WHAT TO WORK ON - Starting with the line that contains "Instruction: Click the", repeat exactly every line through the last one in the records below, and leave out the pictures.
MATERIAL FOR THIS TASK START
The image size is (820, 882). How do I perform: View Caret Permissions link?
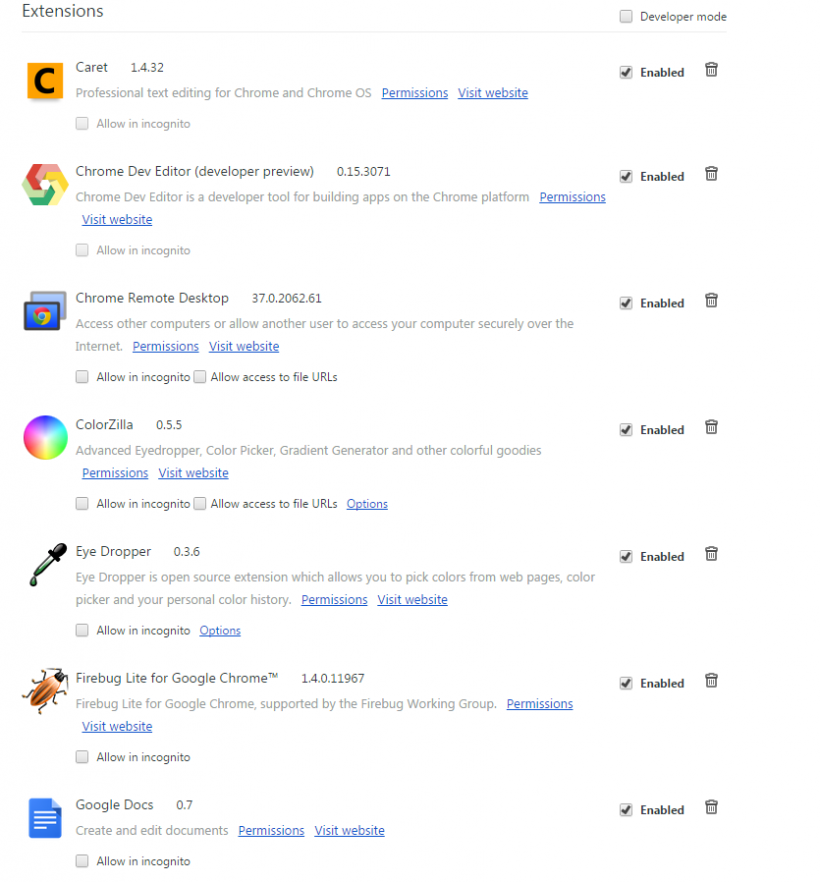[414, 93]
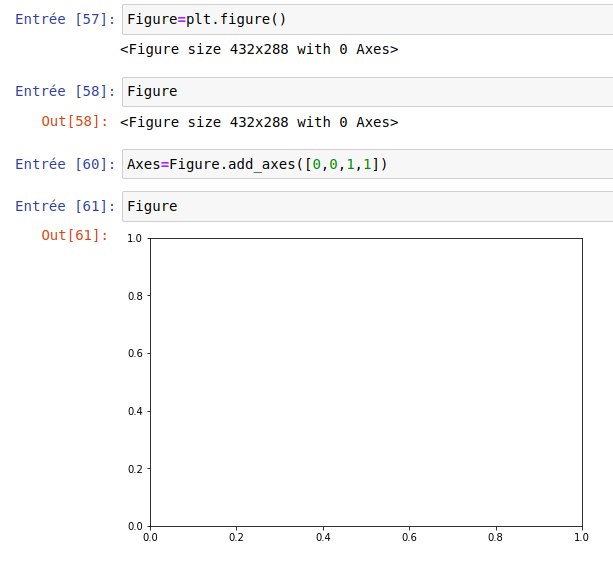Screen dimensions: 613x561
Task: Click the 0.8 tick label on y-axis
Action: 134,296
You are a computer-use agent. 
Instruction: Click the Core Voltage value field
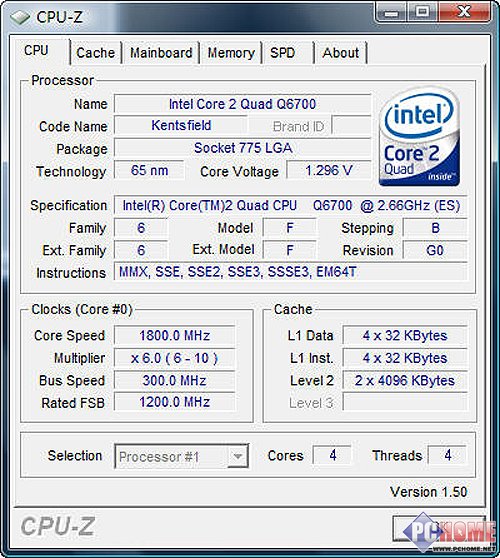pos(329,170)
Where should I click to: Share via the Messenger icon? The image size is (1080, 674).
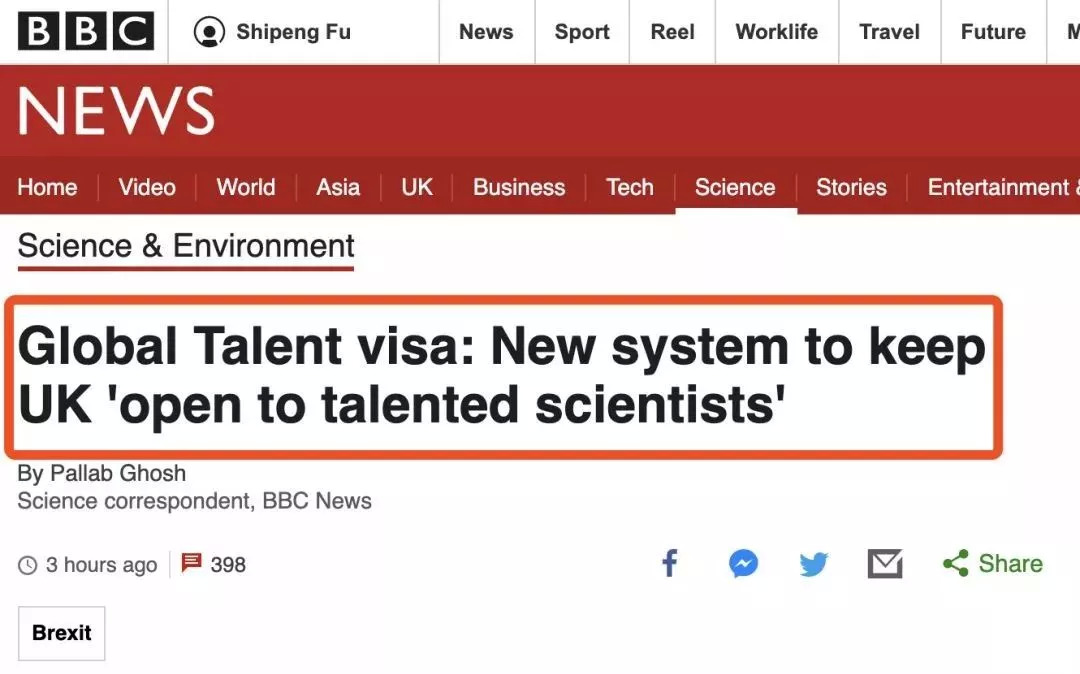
MATERIAL FOR THIS TASK END
TASK OUTPUT -
Instruction: Click the Core Voltage value field
pos(329,170)
Where should I click to: Share via the Messenger icon? The image size is (1080, 674).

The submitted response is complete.